Chinese Retailers Rush to Clear Samsung Home Appliances From Shelves After Exit Announcement(Yicai) May 13 -- One week after Samsung announced its withdrawal from China’s home appliance market, Yicai visited several stores in different regions and found that retailers have already begun adjusting their operations. Some are offering discounts to offload inventory, while others have started dismantling Samsung display areas to make room for competing brands.
During a visit to a Samsung store in Beijing yesterday, Yicai found that all electrical appliances are still neatly displayed. However, one salesperson said, “If customers don’t buy now, they may not be able to later. At present, we are basically selling whatever is left in the warehouse. Some of the most popular products have already sold out."
Sales staff in different regions said that Samsung televisions, refrigerators, washing machines and garment care machines are currently being sold below their listed prices in order to speed up inventory clearance.

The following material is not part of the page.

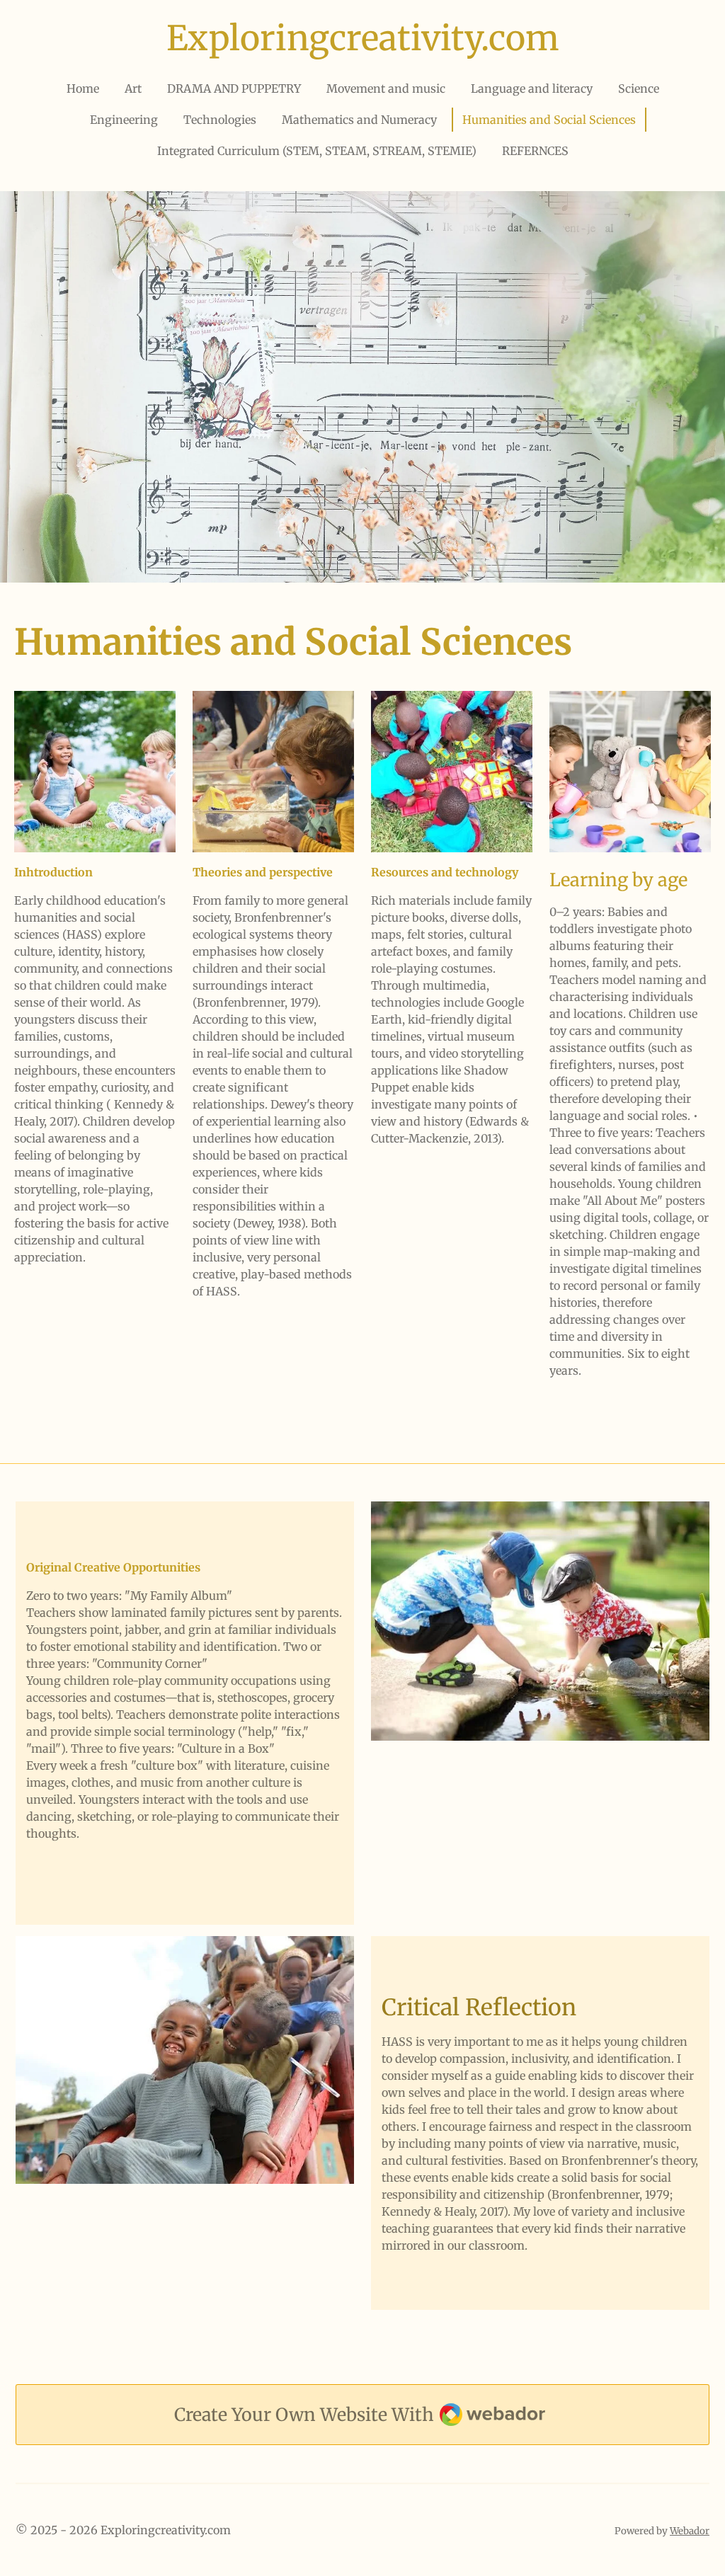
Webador (689, 2531)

A retailer in eastern China said several of his Samsung stores are selling stock at discounts of between 5 percent and 10 percent. After the inventory is cleared, the Samsung display areas will be allocated to other brands.

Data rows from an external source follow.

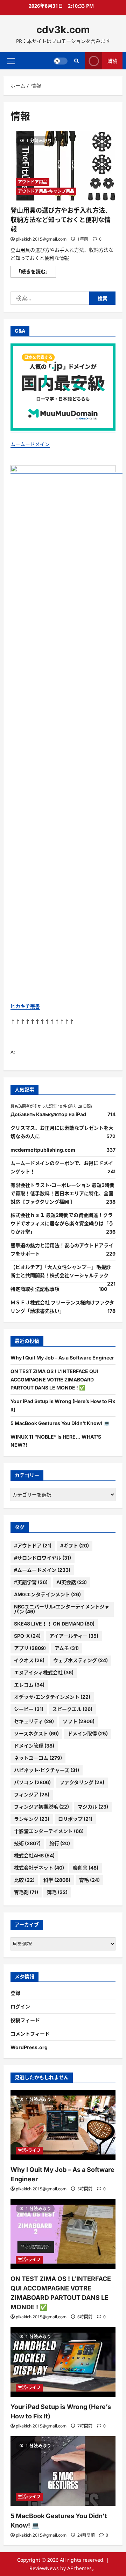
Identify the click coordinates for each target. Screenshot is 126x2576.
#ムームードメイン (42, 1570)
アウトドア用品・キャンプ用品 (46, 191)
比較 (24, 1880)
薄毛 (57, 1892)
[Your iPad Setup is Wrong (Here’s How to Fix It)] (62, 2362)
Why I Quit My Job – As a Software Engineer (62, 1358)
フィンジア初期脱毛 (41, 1807)
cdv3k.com (63, 30)
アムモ (67, 1648)
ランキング (31, 1819)
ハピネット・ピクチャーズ (46, 1770)
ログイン (20, 2006)
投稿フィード (25, 2020)
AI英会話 (71, 1582)
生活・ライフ (29, 2150)
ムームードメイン (30, 444)
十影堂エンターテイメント (49, 1831)
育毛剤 (26, 1892)
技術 (27, 1843)
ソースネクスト (36, 1733)
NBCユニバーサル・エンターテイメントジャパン (61, 1609)
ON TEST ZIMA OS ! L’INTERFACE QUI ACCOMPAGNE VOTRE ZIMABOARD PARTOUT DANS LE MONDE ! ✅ (54, 1379)
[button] (11, 60)
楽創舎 (85, 1868)
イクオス (29, 1660)
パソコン (32, 1782)
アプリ (30, 1648)
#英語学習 (31, 1582)
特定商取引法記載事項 (34, 1289)
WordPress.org (29, 2047)
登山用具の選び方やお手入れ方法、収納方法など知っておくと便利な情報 (60, 220)
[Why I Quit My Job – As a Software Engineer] (62, 2125)
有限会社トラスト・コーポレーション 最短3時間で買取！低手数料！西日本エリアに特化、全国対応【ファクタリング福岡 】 (62, 1193)
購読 (112, 60)
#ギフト (74, 1545)
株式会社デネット (39, 1868)
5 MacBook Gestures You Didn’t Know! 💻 (60, 1423)
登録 (15, 1993)
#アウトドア (32, 1545)
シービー (28, 1709)
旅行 (59, 1843)
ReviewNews (44, 2568)
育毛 (89, 1880)
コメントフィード (30, 2034)
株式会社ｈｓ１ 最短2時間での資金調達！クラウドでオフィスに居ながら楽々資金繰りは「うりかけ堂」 (61, 1223)
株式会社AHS (34, 1855)
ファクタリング (81, 1782)
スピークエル (72, 1709)
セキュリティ (34, 1721)
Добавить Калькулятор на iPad (48, 1114)
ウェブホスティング (80, 1660)
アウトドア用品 (32, 182)
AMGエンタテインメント (47, 1594)
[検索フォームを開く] (76, 61)
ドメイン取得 (88, 1733)
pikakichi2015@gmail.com (41, 239)
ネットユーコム (38, 1758)
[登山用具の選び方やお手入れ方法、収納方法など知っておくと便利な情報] (62, 165)
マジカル (93, 1807)
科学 (56, 1880)
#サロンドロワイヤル (42, 1558)
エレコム (29, 1685)
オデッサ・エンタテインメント (52, 1697)
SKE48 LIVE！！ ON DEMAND (54, 1624)
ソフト (78, 1721)
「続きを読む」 (36, 273)
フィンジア (31, 1794)
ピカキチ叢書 (25, 1006)
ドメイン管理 (34, 1746)
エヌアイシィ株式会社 (44, 1672)
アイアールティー (73, 1636)
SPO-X (27, 1636)
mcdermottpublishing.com (42, 1150)
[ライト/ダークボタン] (61, 60)
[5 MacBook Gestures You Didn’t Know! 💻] (62, 2471)
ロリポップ (75, 1819)
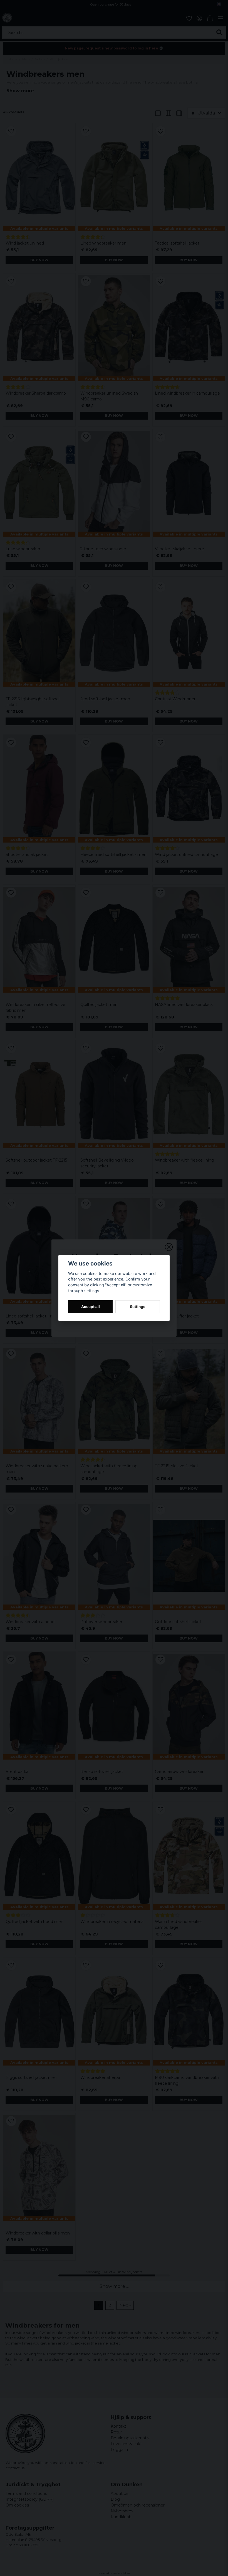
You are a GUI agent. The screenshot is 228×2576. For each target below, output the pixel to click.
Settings (137, 1306)
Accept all (90, 1306)
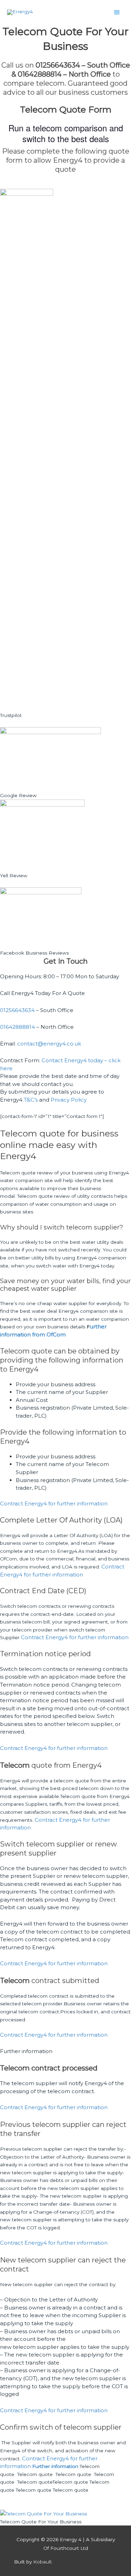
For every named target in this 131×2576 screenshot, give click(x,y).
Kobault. (43, 2562)
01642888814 (17, 1027)
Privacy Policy (69, 1099)
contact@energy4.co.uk (49, 1043)
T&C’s (31, 1099)
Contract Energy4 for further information (54, 1503)
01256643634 (17, 1010)
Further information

A Samsung dealer of residential and commercial air conditioners in northwest China said, “We have already started to make room for other brands at our store and some of our top sales staff are also being reassigned.”
As of press time, Samsung’s flagship stores on major e-commerce platforms such as Tmall and JD.com were still operating normally, but some TV and refrigerator models were already showing limited availability, Yicai noticed.
Double Pressure
Samsung’s TV shipments in China peaked at 2.55 million units in 2014, but had fallen to fewer than 500,000 units by 2025, according to third-party data. In the first quarter, total sales of foreign TV brands in China, including Samsung, amounted to only around 200,000 units, representing a combined market share of less than 3 percent.
Samsung’s share of China’s TV market through offline channels sank 2.85 percentage points during the week May 4 to 10 from the year before to 2.94 percent, according to statistics from Chinese supplier of big data applications All View Cloud.
Shrinking demand for TVs in China and the rapid rise of leading domestic brands mean that Japanese and South Korean TV manufacturers are facing a survival crisis in China, and this pressure is likely to spread to more emerging markets in the next few years, Zhang Bing, a consumer electronics analyst at UK technology research firm Omdia, told Yicai.
China’s leading TV brands still face challenges in building premium products and services, especially in areas such as smart TV ecosystems and AI-powered television applications. Only by addressing these weaknesses can leading Chinese brands establish sustainable competitiveness in the global consumer electronics market, Zhang said.